The ROM correction function provides a means to correct a program previously written to ROM
in a microcontroller by applying a patch to the program.
Although this function is convenient in that it can be used to correct programs already written to ROM,
it cannot be used under all conditions.
Before using this function, part of the target processing must already be included in the program to be corrected,
and external memory is required to read the corrected program.
ROM correction operations and their requirements are described below.
[1] Basic operations for ROM correction
First of all, for ROM correction to work, there must be a way to distinguish between parts of the target program
that are automatically executed by hardware (the CPU, etc.) and parts that must rely on support from the application.
The following is an example of ROM correction operations that occur once the required settings have been entered.
Outline of ROM correction processing in 78K0 device
| (1) |
When the CPU fetches an instruction during execution of a program, the target address
for fetching is compared with the ROM correction address set in the CORADn register, and if
the two addresses match, a branch instruction (BR !0F7FDH) is executed instead of the original instruction.
When this branch instruction is executed, the processing up to that point is stopped and processing branches
to address 0F7FDH.
At that time, the correction address where the match occurred is indicated by setting
the corresponding bits (CORST0 and CORST1) in the CORCN register. |
The processing described above is performed by the ROM correction hardware,
and the processing described below is performed by application programs.
| (2) |
Since the BR ! 0F7FDH instruction sets a branch at the end of the internal expansion RAM area,
it is necessary to branch the processing to the address where ROM correction processing will be
actually performed. |
| (3) |
Up to two locations can be specified for ROM correction.
The CORST0 and CORST1 bits are used to determine which addresses are being compared as matching,
and then the corresponding program (batch processing) is executed.
Be sure to clear these corresponding CORST bits at this time. |
| (4) |
Once the batch processing has been completed, processing branches back to the original program. |
As noted above, ROM correction hardware is used along with the processing program that has already been included
in the application program to execute the correction program through patch processing.
[2] Hardware preparation for ROM correction
To execute ROM correction, there must be hardware that can read the correction program.
Connect an EEPROM that is controlled by a serial interface and write the correction program into it.
In such cases, the ROM correction program must be read via the serial interface and written to internal
expansion RAM during initialization processing.

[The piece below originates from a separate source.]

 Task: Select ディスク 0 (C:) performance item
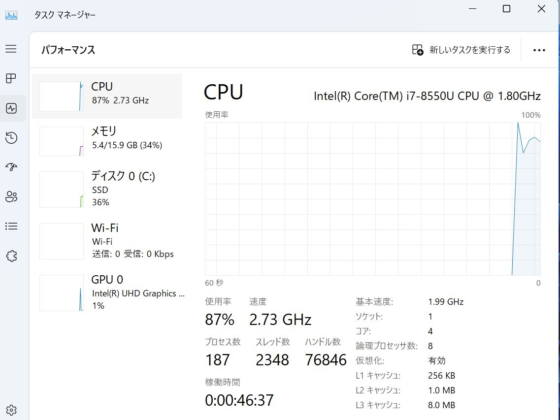point(107,189)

[3] Support from initialization program
In addition to preparing the hardware to be used for ROM correction as described above, certain required settings
must be provided in the initialization program.
Initialization processing for ROM correction
The processing shown in the flowchart above is required as part of the initialization processing to enable use of
the ROM correction function.
The following description refers to this flowchart.
To enable use of external memory, the serial interface must first be initialized.
| (1) |
Either set up an input port or set up a flag that indicates whether or not a particular address in external
memory must be used for ROM correction, and check this setting before starting initialization processing.
If the ROM correction function does not need to be used, skip steps (2) to (4) below and continue with the subsequent processing. |
| (2) |
Set parameters
Read the parameters (correction addresses) required for ROM correction from external memory and set them to the CORAD register. |
| (3) |
Load correction program
Next load the program to be executed for ROM correction from external memory, and write the program to the internal expansion
RAM area that will be used for actual execution of the program.
Since the internal expansion RAM will actually be used to execute the program, several dozen bytes of space must be reserved
at the end of the internal expansion RAM area for ROM correction.
These actions may be performed about the same time as when setting the parameters in step (2) above. |
| (4) |
Set COREN bits
Finally, to enable ROM correction processing, set the COREN0 and COREN1 bits (to 1) in the CORCN register
that corresponds to the ROM correction addresses to be used.
The following shows a sample program that contains the processing described in steps (2) to (4) above.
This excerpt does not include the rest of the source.